The corresponding CMC curves (up to rank 60) were deduced to show the accuracy performance of the traditional method versus the Soft BioHash when tested for 1000 and 5743 samples, as illustrated in Figure 9. Figure 9a represents the accuracy performance of the Soft BioHash method compared with the traditional Hard BioHash method when tested for 1000 samples, while Figure 9b represents the accuracy performance of the Soft BioHash method compared with the traditional Hard BioHash method when tested for 5743 samples, where the Soft BioHash approach outperforms the traditional hash method (Hard BioHash) along the ranks from 1 to 60.

5.3. Comparative Analyses

Table 3. Comparative analysis of the current study and previous studies.

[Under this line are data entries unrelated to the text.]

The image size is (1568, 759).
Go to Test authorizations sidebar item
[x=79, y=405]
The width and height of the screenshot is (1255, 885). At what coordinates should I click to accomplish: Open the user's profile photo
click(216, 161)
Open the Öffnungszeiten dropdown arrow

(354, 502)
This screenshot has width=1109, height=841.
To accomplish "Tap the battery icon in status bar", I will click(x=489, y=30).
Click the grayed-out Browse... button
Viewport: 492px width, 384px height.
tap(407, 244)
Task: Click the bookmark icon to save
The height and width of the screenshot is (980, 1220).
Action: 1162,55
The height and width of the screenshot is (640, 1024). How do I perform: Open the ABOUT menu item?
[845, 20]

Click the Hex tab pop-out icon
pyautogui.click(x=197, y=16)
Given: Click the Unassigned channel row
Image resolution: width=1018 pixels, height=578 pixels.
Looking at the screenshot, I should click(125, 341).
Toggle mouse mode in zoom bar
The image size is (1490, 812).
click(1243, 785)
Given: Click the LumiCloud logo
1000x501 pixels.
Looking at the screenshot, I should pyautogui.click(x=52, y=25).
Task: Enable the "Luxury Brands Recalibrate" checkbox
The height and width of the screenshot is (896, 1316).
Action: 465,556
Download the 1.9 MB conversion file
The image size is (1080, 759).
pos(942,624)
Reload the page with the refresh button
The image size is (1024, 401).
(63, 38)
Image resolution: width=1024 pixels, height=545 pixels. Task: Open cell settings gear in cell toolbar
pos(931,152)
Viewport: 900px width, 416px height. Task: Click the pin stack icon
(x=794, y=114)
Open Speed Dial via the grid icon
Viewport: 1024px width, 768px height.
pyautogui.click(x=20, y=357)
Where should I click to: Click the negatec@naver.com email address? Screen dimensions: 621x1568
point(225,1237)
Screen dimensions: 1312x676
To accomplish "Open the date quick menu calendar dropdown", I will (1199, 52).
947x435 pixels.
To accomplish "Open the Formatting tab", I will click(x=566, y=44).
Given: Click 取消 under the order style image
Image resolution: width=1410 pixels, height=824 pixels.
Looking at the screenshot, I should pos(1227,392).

Study	Database	Number of Images	Selected and Used Subsets	Uncontrolled Environment	Hard BioHash	Soft BioHash
[18]	ORL, AR face, Stirling faces.	400, 2600, and 315, respectively.	All images of (ORL, AR face, and Stirling faces).	×	√	×
[35]	FERET, ORL, and AR.	14,126, 400, and over 4000, respectively.	The FERET dataset contains two unique image subsets (1980 and 4017), 100 images of ORL, and 98 images of AR.	×	√	×
[36]	Combination of CF1999 and TDF (CF), the database of faces (TDF), Caltech Faces 1999 (CF1999), Labeled Faces in the Wild (LFW)	Not mentioned, 400, 447, and 13,233, respectively.	500 to 12,000 images from different datasets.	√	√	×
Our work	LFW, LFW-attributes.	Over 13,233 and 13,143.	5743 of LFW and 5743 of LFW-attributes.	√	√	√

provides a comparison of this study with other related earlier studies in the literature that used different locality-sensitive hashing techniques for face images in terms of the database used, the number of images used in each experiment domain, selected and used subsets of the dataset, the uncontrolled database environment, and, finally, the LSH-based method used. From Table 3, it can be seen that our study used hashes on an uncontrolled database representing a much more challenging scenario of content-based face image retrieval and face recognition domains. Moreover, Soft BioHash was uniquely applied, where it ran two separate experiments on the LFW and LFW-attributes datasets and tested the effects of the number of photos per person on the retrieval rate. Since we only chose people who had three or more images in the database, the total number of images per experiment became 5743 images. This all enhances the success of our proposed method that, as reported in Table 1 and Table 2, had superior performance and improved speed of search versus the traditional method based on Hard BioHash.

6. Conclusions

This research study aimed to improve face image retrieval in terms of retrieval speed and accuracy. Therefore, it investigated whether a Soft BioHash could more rapidly and accurately search and retrieve a similar target face picture than Hard BioHash. We designed two different types of experiments to test the effect of using LSH on the performance of retrieving face images: (1) face image retrieval using Hard BioHash; (2) face image retrieval using Soft BioHash. The experimental results clearly show that the proposed Soft BioHash offers a higher accuracy of 78% when applied to 1000 samples, and 63% when applied to 5743 samples, with average retrieval times of 0.14 s and 0.50 s, respectively. We determined from the results that using Soft BioHash improves retrieval performance and reduces the time spent in retrieving images similar to the input query. However, there is still a need to develop systems that automatically label datasets to collect soft biometrics. In the future, the proposed retrieval method can be extended to be applied to online face image databases.